What might lead to an experience of abandonment and helplessness in lieu of some dramatic change in external circumstances?  Here too it may be helpful to think in terms of multiple interacting elements.  One's conscious experience is built on and in turn influences a diverse host of elements of the cognitive unconscious, a continuing dialogue from which a coherent conscious story of oneself and one's place in the world emerges.  Should that dialogue be for some reason interrupted, one might well have a conscious experience of a a dissociation, a split between the self one is aware of and other aspects of oneself.  Such a split could in turn result in a sense of having been abandoned (by another part of oneself), a feeling of loss of control/will, and the other elements of a sometimes adaptive response to abandoment in a hostile unknown world. 

Might a prolonged conflict between conscious and unconscious understandings be at least sometimes a significant element in human depression?  Such a possibility is of course consistent with the presumptions of psychodynamic psychotherapy.  And might make sense in other terms as well.  Depression associated with seasonal affective disorder might well be thought of as the result of a conflict between unconscious expectations of the amount of light that should be present at any given time and one's conscious awareness of the actual amount of light.  And so might perhaps be relieved either by phototherapy or, at least in principle, by something that makes one less conscious of the experience of light.  Virtually all organisms are subjected to changing lighting conditions.  Is it possible that humans are subject to depression because of consciousness, and that organisms lacking consciousness don't experience a conflict under such circumstances and hence don't exhibit depression in the human sense of the word? 

Might something similar be going on in the case depression caused by the death of someone one is close to?  There is perhaps an unconscious expectation of continuing contact coupled with a conflicting conscious awareness of the person's absence.  The mismatch between unconscious expectation and the lack of anticipated contact may be initially disturbing but responded to by unconscious changes.  Could depression result when conscious expectations fail to become adjusted in the way unconscious one's are? 

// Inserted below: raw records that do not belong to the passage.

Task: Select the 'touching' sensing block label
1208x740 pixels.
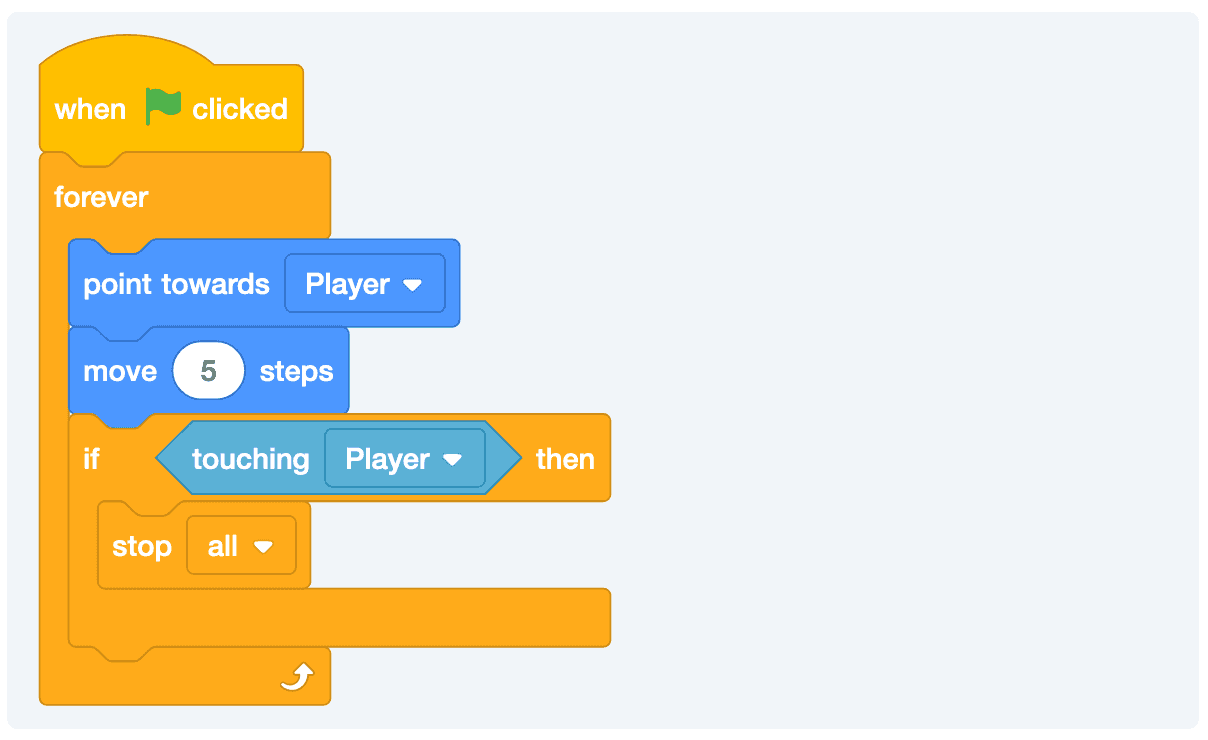Action: coord(250,459)
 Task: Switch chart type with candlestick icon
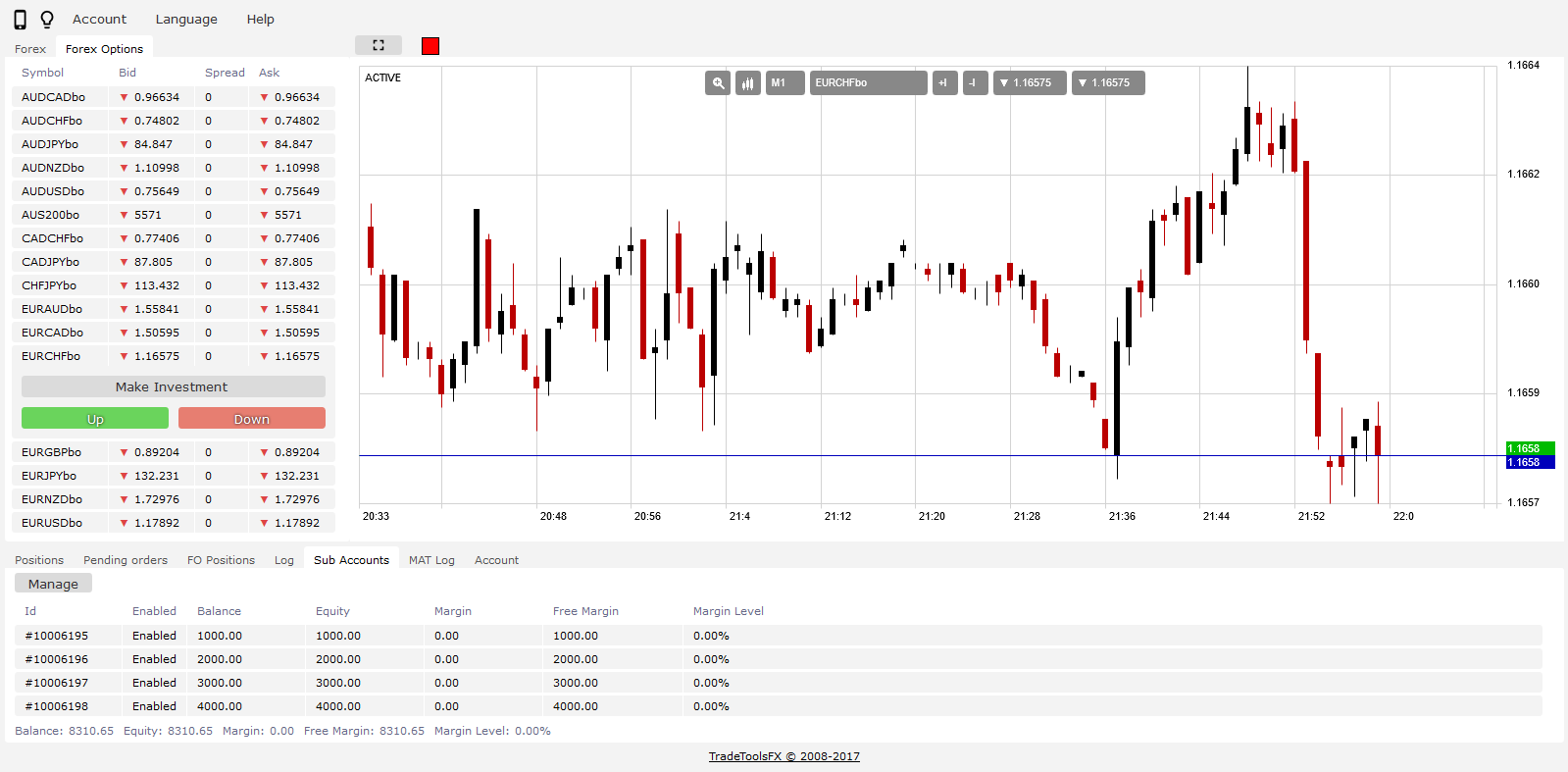[748, 83]
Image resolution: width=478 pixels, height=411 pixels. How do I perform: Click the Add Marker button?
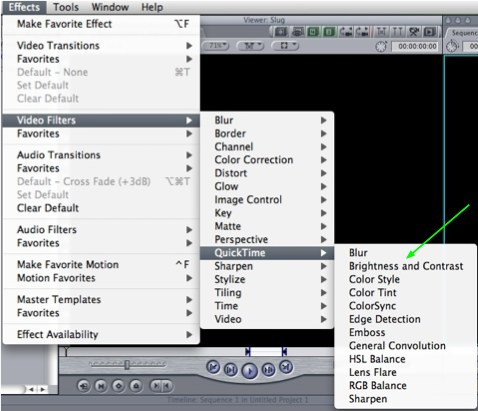tap(136, 386)
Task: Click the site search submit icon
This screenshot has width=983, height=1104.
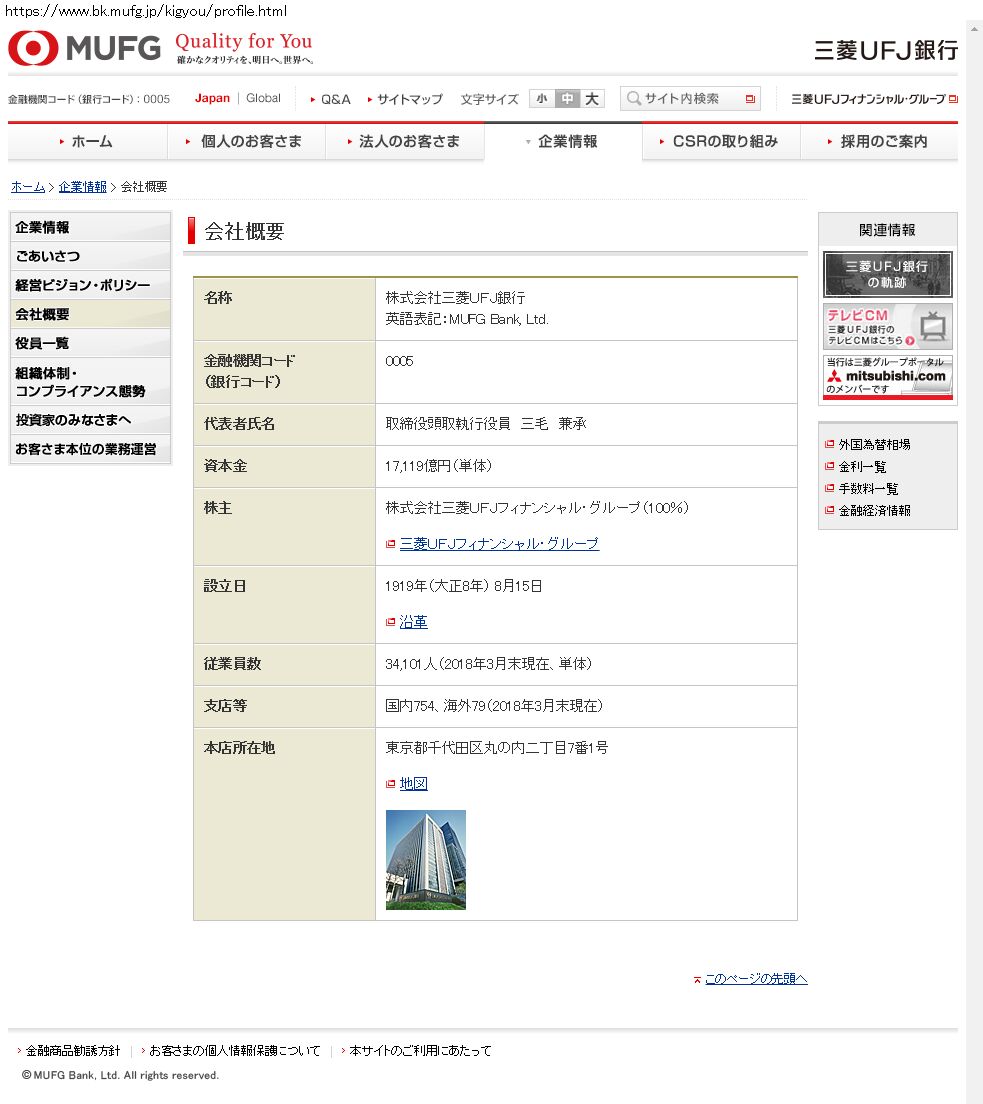Action: tap(750, 99)
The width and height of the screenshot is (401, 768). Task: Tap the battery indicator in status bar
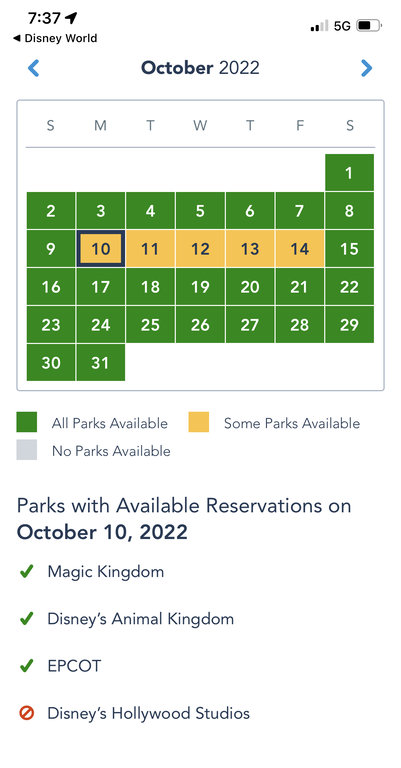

More to mull, but perhaps a direction for some new thinking about depression in broader conceptual terms, one that might also have useful therapeutic implications as well?  And perhaps one that can both contribute to and draw from discussions of education and other things as well?


Paul Grobstein's picture

depression continuing, addendum

Two recent conversations suggest ways to both expand the list of facets of depression as an emergent complex system and to better understand the interactions of the components.

  1. Sociophobia, in the sense of a wish to avoid contact with other human beings, should be explicitly added to the list.  But it is itself complex, involving both a reluctance to be with other people and a wish not to be alone.  The key here, I suspect, is a distinction between various forms of interpersonal interactions, some of which are distressing while others are important but are felt to be unlikely to be achieved.
  2. Depression involves a "break down," in the sense that one feels unable to accomplish tasks that one would normally be quite able to do.  And perhaps in a deeper sense as well, that the unconscious givens that one uses as a basic structure for living no longer work well and need to be rebuilt.  Periods of depression may in fact be quite productive in this regard, and this is another way that depression may be an "adaptive" responsive: a period of relative disengagement from "normal" things so as to allow a needed rebuilding. 

Might depression involve less suffering for the individual, less sociophobia, perhaps fewer troubling "symptoms" in general,  if it were seen culturally as a period of altered productivity rather than as an absence of productivity, a partial retreat from some things in the service of others things rather than a complete retreat lacking any justification?